[SELECTED EXCERPT Boundary: Start]

Last Days of Eichler Homes - Page 2

A great building machine hits rock bottom—when Eichler's urban high-rise gamble toppled his company

Geneva Terrace townhouse, San Francisco, 1962 By 1966, the company assets had become depleted to an alarming degree and Eichler had begun to suffer physically from the resulting stress. Even the suburban developments had run into difficulties. That year, Eichler fell ill, suffering from heart problems, and had to be hospitalized. He called upon his son Ned, who at that time had been away from the company while consulting with the University of California at Berkeley, to step back in and help manage in his father's absence. Ned found his father "completely flat," lacking any of his usual energy or enthusiasm. Depressed over the company's finances, Joe asked Ned to review the assets. Ned's review revealed the company to be near collapse, and he recommended filing for Chapter 11 bankruptcy. The senior Eichler refused, hoping that he could restore the company's success, and not wishing to harm his reputation with negative publicity just as some of his most personally satisfying work was close to realization. Geneva Towers was then nearly 90 percent finished. The project had been important for Eichler's sense of social responsibility, representing the largest project in the country under a federally sponsored program that allowed units to be purchased at below-market rates. Eichler had received some gratifying publicity early on when Vice-President Hubert Humphrey had attended the groundbreaking ceremonies. However, the construction had gone over budget, and Ned took over the completion of the project, managing a deficit of nearly a million dollars through an out-of-court bankruptcy procedure. The company remained teetering on the edge of insolvency, still building in the suburban developments, but losing money nonetheless. Joe Eichler, perhaps denying the true state of affairs, remained devoted to saving his business, and at the least, anxious to stave off the ignominy of bankruptcy.

[SELECTED EXCERPT Boundary: End]

→ **WORK INSTRUCTIONS**: Extend the account of the last days of Eichler Homes, beginning directly after its final sentence. The saved entries that follow are material separate from the account of Eichler Homes.

[RECORDS PROVIDED Boundary: Start]

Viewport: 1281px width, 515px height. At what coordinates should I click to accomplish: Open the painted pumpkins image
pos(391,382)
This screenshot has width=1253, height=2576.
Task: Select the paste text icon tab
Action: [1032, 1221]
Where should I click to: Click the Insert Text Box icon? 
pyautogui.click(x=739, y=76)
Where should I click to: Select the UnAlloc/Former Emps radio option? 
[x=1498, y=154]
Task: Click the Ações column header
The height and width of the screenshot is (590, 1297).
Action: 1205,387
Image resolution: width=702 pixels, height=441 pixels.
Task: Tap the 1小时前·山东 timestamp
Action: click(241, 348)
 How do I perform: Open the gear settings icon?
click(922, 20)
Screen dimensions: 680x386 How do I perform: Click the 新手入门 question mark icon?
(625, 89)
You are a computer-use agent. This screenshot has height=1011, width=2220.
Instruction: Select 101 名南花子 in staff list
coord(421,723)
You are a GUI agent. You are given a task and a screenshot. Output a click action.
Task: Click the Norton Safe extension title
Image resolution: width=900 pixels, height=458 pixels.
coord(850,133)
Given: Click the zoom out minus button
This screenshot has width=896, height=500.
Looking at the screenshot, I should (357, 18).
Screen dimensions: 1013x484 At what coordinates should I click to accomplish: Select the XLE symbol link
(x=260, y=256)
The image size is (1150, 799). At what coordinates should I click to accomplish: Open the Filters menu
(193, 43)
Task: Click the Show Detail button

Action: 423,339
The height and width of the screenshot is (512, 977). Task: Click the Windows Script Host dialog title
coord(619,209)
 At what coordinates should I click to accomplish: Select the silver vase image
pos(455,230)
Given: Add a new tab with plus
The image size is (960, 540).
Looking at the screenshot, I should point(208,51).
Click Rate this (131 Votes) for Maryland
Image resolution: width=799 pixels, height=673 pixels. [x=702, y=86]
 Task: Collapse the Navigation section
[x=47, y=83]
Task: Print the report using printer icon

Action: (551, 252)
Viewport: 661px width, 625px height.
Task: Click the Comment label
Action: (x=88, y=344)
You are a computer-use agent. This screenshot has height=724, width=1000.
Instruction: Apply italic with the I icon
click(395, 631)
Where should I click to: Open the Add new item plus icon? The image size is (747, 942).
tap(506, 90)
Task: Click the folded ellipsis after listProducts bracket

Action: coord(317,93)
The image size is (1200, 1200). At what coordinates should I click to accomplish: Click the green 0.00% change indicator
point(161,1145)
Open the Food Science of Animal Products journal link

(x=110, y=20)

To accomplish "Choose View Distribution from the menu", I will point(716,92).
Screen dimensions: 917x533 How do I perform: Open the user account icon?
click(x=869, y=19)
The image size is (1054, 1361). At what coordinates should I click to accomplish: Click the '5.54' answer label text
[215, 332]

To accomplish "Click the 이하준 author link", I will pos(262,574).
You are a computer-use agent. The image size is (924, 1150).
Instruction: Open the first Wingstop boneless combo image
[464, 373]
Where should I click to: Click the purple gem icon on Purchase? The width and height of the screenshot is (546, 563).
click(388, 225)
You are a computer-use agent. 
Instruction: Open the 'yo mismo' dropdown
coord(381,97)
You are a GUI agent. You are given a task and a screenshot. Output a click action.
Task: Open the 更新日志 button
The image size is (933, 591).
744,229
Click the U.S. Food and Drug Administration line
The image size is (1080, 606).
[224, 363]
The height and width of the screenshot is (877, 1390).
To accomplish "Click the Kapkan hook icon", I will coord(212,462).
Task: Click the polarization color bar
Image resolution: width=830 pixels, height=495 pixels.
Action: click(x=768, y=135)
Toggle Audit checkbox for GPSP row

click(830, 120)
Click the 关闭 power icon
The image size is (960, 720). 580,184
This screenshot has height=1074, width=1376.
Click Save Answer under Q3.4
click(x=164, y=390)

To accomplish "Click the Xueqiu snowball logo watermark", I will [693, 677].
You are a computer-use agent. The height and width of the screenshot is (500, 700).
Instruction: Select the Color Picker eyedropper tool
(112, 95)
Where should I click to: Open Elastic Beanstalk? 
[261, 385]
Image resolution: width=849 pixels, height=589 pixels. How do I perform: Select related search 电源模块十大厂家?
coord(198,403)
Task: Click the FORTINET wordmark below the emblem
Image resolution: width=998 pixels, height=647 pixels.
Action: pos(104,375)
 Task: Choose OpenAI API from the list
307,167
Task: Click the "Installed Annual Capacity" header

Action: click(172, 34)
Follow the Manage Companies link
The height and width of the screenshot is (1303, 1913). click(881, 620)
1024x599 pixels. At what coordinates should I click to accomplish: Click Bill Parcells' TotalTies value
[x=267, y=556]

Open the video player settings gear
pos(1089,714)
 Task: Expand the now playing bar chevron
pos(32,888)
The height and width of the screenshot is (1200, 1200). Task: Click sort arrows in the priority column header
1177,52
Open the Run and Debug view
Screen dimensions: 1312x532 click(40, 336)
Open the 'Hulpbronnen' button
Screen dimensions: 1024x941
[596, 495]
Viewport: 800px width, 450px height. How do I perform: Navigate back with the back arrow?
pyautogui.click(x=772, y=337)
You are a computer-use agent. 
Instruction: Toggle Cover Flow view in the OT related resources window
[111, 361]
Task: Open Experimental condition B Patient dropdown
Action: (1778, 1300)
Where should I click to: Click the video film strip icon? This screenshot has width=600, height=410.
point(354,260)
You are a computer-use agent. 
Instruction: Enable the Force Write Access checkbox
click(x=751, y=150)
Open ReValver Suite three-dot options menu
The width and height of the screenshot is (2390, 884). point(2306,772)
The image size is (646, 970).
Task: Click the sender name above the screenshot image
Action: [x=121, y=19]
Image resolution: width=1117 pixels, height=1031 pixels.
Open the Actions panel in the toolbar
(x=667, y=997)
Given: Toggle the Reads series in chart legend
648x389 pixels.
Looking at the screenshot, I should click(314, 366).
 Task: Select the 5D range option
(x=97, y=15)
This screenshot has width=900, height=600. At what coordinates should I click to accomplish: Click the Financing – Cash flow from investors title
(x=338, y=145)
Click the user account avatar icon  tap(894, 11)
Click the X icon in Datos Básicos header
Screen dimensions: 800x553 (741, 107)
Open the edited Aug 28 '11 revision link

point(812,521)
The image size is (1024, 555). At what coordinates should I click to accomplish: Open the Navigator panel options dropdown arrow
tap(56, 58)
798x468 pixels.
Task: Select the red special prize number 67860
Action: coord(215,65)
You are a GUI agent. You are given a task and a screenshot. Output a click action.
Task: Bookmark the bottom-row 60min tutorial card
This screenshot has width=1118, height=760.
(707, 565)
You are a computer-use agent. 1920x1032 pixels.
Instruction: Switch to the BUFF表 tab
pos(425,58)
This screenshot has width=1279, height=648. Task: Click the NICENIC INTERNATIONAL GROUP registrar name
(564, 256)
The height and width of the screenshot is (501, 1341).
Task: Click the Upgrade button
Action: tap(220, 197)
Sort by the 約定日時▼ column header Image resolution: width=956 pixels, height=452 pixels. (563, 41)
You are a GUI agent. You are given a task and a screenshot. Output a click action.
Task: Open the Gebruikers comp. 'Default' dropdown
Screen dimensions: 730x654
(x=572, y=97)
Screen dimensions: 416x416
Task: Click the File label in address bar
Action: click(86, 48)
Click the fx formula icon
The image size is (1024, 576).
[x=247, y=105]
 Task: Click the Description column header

[RECORDS PROVIDED Boundary: End]

→ **TASK RESULT**:
Eichler may have become somewhat desperate for solutions at this time, and vulnerable to farfetched remedies. It was during this trying period that two potential investors approached him: Charles Parr, a successful owner of a Los Angeles advertising firm and part-time real estate investor; and Robert Bryson, an entrepreneurial investor. According to his son, R.J., the senior Parr had had some impressive successes reconstituting struggling building companies in Southern California, and had shown a genuine aptitude for securing financing for some large-scale construction projects, including the B'Nai Brith Hospital in Los Angeles. He also had great admiration for Eichler, and was eager to emulate his success with homebuilding. In May 1966, with Bryson's help, Parr offered to buy a controlling interest in Eichler Homes. Ned Eichler recalled that while neither Parr nor Bryson appeared to have the capital necessary to absolve the company's debts, they managed to secure some financing and purchased Joe Eichler's and Ned's stock with promissory notes. Ned's brother, Richard, perhaps suspecting that the two potential owners were in over their heads, insisted upon cash for his shares. Parr and Bryson assumed the roles of president and vice president, respectively, while Eichler stayed on as chairman. Difficulties began for the new owners almost immediately, and the company continued to shrink as losses mounted.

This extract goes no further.